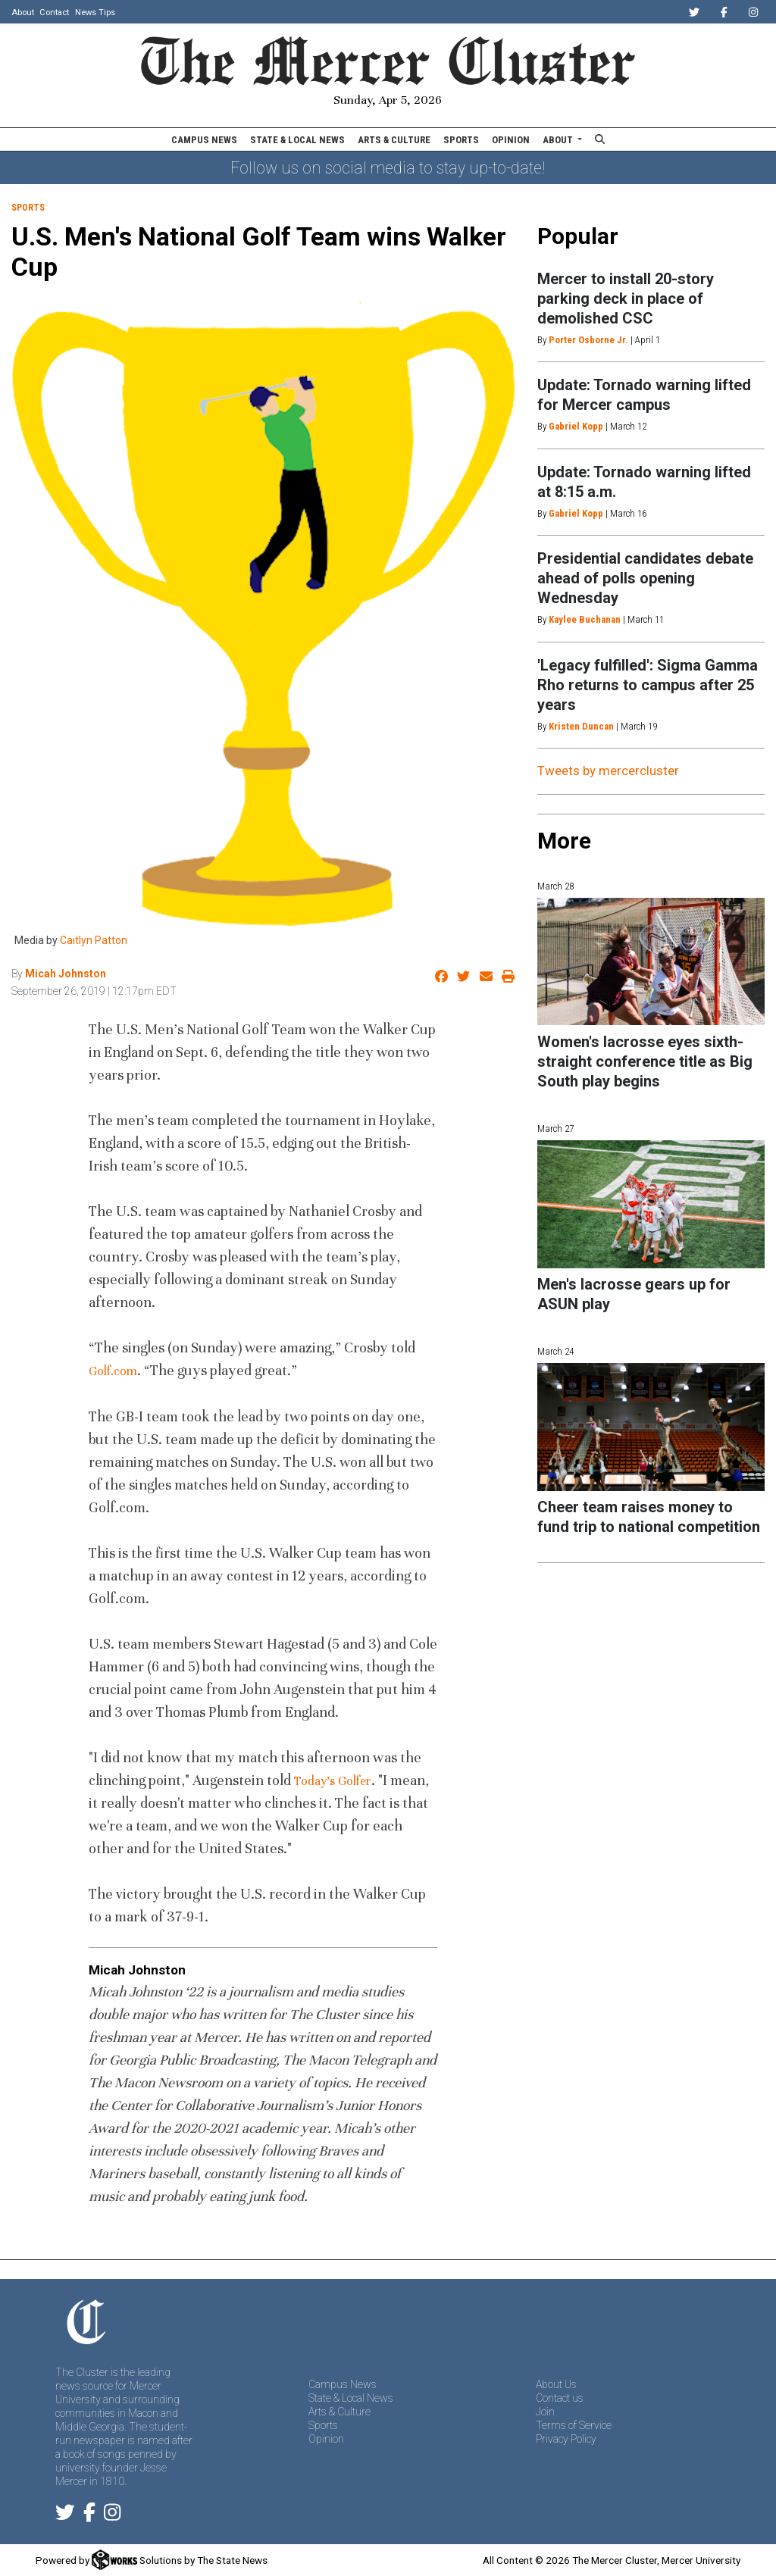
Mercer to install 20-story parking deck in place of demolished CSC (625, 298)
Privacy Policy (566, 2439)
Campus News (204, 139)
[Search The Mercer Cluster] (600, 139)
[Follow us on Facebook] (89, 2515)
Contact (54, 12)
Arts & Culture (394, 139)
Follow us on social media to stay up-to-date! (388, 167)
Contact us (560, 2398)
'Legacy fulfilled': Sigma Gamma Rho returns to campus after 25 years (647, 685)
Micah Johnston (65, 974)
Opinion (511, 139)
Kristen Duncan (581, 726)
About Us (556, 2384)
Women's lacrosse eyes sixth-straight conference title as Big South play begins (645, 1061)
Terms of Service (574, 2425)
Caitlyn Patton (93, 940)
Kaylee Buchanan (585, 619)
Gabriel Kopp (576, 426)
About (22, 12)
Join (545, 2412)
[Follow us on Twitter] (65, 2515)
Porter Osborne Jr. (588, 339)
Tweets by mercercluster (608, 770)
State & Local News (297, 139)
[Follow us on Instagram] (112, 2515)
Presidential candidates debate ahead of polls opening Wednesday (645, 578)
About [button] (559, 139)
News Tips (95, 12)
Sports (461, 139)
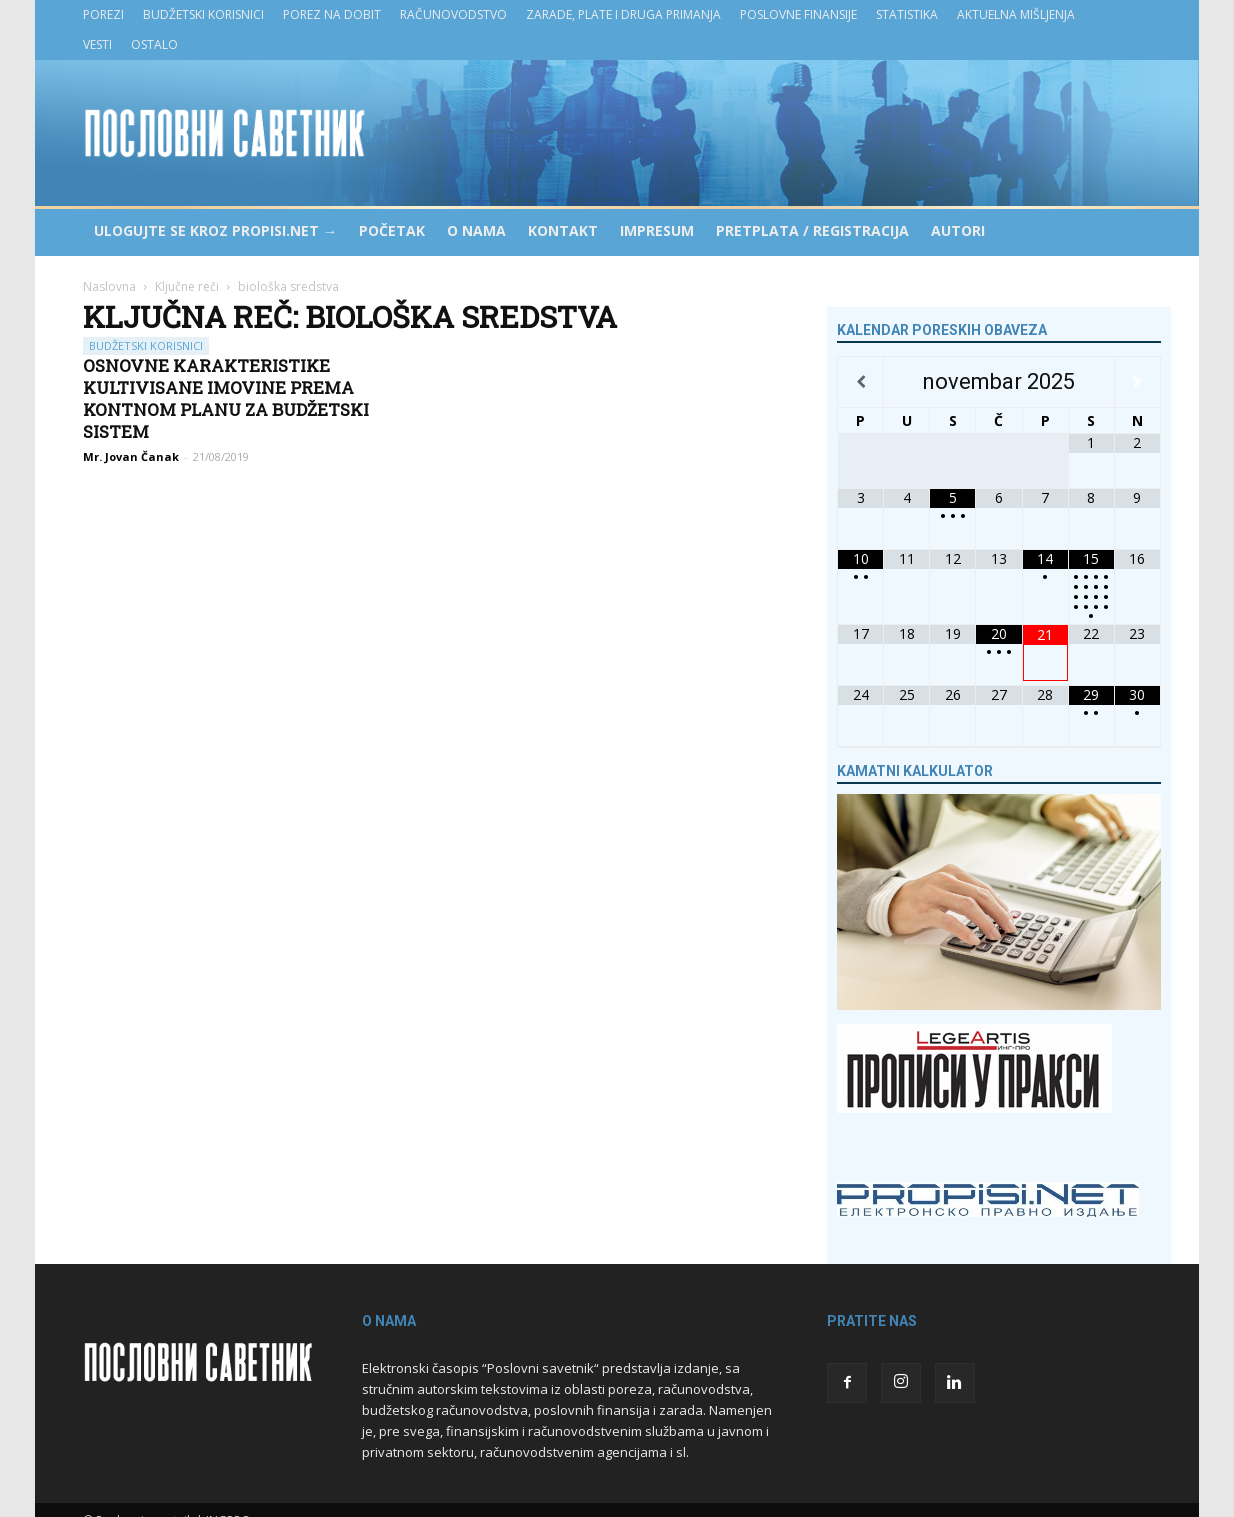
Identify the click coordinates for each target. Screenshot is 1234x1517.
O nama (476, 230)
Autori (958, 230)
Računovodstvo (453, 14)
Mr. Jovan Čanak (131, 456)
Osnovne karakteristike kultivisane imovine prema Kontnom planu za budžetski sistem (226, 398)
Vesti (97, 44)
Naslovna (109, 286)
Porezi (103, 14)
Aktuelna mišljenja (1016, 14)
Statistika (907, 14)
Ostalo (154, 44)
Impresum (657, 230)
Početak (392, 230)
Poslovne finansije (798, 14)
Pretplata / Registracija (812, 230)
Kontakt (563, 230)
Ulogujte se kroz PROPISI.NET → (215, 230)
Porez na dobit (332, 14)
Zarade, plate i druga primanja (623, 14)
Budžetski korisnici (203, 14)
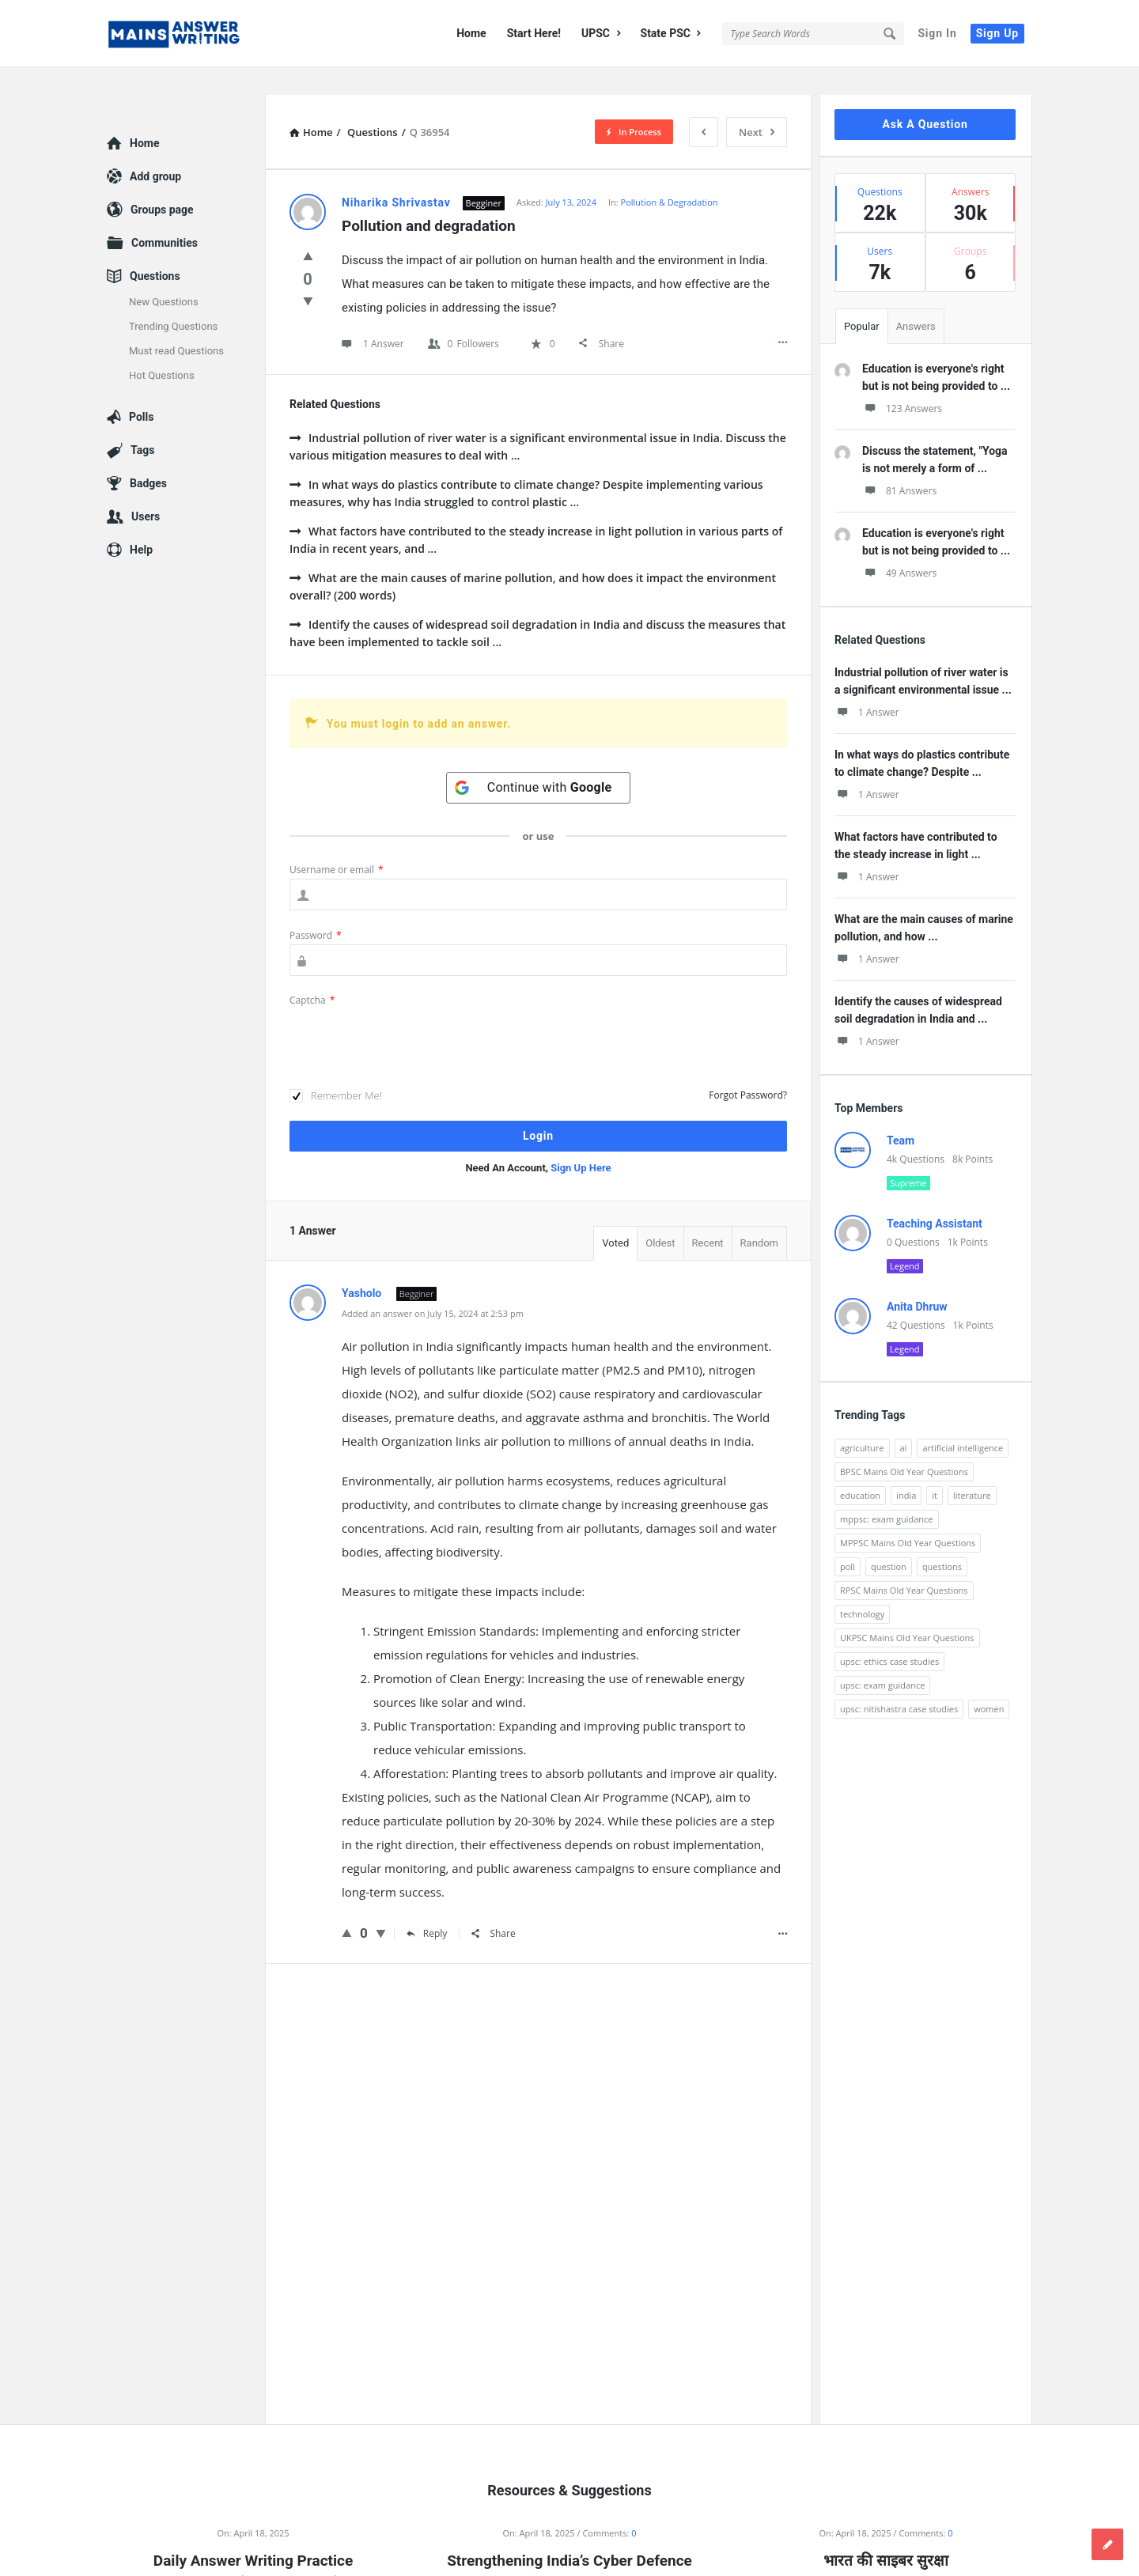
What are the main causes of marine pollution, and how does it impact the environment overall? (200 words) (532, 559)
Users (145, 488)
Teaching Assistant (934, 1196)
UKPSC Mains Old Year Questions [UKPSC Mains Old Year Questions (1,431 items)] (907, 1610)
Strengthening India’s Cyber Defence (569, 2533)
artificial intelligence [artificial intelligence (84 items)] (962, 1420)
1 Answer (866, 684)
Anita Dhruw (917, 1279)
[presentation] (409, 1012)
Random (759, 1215)
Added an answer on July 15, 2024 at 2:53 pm (433, 1286)
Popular (862, 299)
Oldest (660, 1215)
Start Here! (534, 33)
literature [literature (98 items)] (972, 1467)
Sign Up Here (581, 1140)
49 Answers (899, 545)
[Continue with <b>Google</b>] (538, 760)
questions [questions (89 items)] (942, 1539)
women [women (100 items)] (989, 1681)
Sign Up (997, 33)
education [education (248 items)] (860, 1467)
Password (315, 907)
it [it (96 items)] (934, 1467)
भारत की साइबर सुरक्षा (885, 2533)
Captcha (312, 972)
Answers (916, 299)
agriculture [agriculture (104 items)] (862, 1420)
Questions (155, 248)
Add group (155, 148)
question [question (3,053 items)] (888, 1539)
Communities (164, 215)
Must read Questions (176, 323)
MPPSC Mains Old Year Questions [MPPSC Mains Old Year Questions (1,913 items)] (907, 1515)
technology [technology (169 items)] (862, 1586)
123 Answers (902, 381)
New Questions (164, 274)
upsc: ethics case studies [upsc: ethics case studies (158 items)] (889, 1634)
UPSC (600, 33)
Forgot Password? (748, 1067)
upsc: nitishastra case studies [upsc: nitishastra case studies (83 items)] (899, 1681)
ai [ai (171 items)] (903, 1420)
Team (900, 1112)
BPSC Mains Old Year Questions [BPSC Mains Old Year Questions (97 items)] (904, 1444)
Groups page (162, 182)
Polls (141, 389)
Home (471, 33)
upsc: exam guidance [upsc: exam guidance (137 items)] (882, 1657)
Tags (142, 422)
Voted (615, 1215)
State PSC (671, 33)
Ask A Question (924, 96)
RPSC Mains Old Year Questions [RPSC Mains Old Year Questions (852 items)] (904, 1562)
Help (141, 522)
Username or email (336, 842)
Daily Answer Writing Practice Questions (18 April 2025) (253, 2543)
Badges (148, 455)
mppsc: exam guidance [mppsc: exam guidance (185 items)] (886, 1491)
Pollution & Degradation (669, 174)
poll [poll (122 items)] (847, 1539)
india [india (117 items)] (906, 1467)
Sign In (937, 33)
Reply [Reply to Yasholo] (427, 1905)
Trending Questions (173, 299)
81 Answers (899, 463)
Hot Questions (162, 348)
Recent (708, 1215)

» Stated task:
Starting with the line that contains "[Continue with <b>Google</b>] (538, 760)" and going on through the last line, write those lines out again with "Password" switched to "Passcode" everywhere and nothing else changed.

» Right answer:
[Continue with <b>Google</b>] (538, 760)
questions [questions (89 items)] (942, 1539)
women [women (100 items)] (989, 1681)
Sign Up (997, 33)
education [education (248 items)] (860, 1467)
Passcode (315, 907)
it [it (96 items)] (934, 1467)
भारत की साइबर सुरक्षा (885, 2533)
Captcha (312, 972)
Answers (916, 299)
agriculture [agriculture (104 items)] (862, 1420)
Questions (155, 248)
Add group (155, 148)
question [question (3,053 items)] (888, 1539)
Communities (164, 215)
Must read Questions (176, 323)
MPPSC Mains Old Year Questions [MPPSC Mains Old Year Questions (1,913 items)] (907, 1515)
technology [technology (169 items)] (862, 1586)
123 Answers (902, 381)
New Questions (164, 274)
upsc: ethics case studies [upsc: ethics case studies (158 items)] (889, 1634)
UPSC (600, 33)
Forgot Passcode? (748, 1067)
upsc: nitishastra case studies [upsc: nitishastra case studies (83 items)] (899, 1681)
ai [ai (171 items)] (903, 1420)
Team (900, 1112)
BPSC Mains Old Year Questions [BPSC Mains Old Year Questions (97 items)] (904, 1444)
Groups page (162, 182)
Polls (141, 389)
Home (471, 33)
upsc: exam guidance [upsc: exam guidance (137 items)] (882, 1657)
Tags (142, 422)
Voted (615, 1215)
State PSC (671, 33)
Ask A Question (924, 96)
RPSC Mains Old Year Questions [RPSC Mains Old Year Questions (852 items)] (904, 1562)
Help (141, 522)
Username or email (336, 842)
Daily Answer Writing Practice Questions (18 April 2025) (253, 2543)
Badges (148, 455)
mppsc: exam guidance [mppsc: exam guidance (185 items)] (886, 1491)
Pollution & Degradation (669, 174)
poll [poll (122 items)] (847, 1539)
india [india (117 items)] (906, 1467)
Sign In (937, 33)
Reply [Reply to Yasholo] (427, 1905)
Trending Questions (173, 299)
81 Answers (899, 463)
Hot Questions (162, 348)
Recent (708, 1215)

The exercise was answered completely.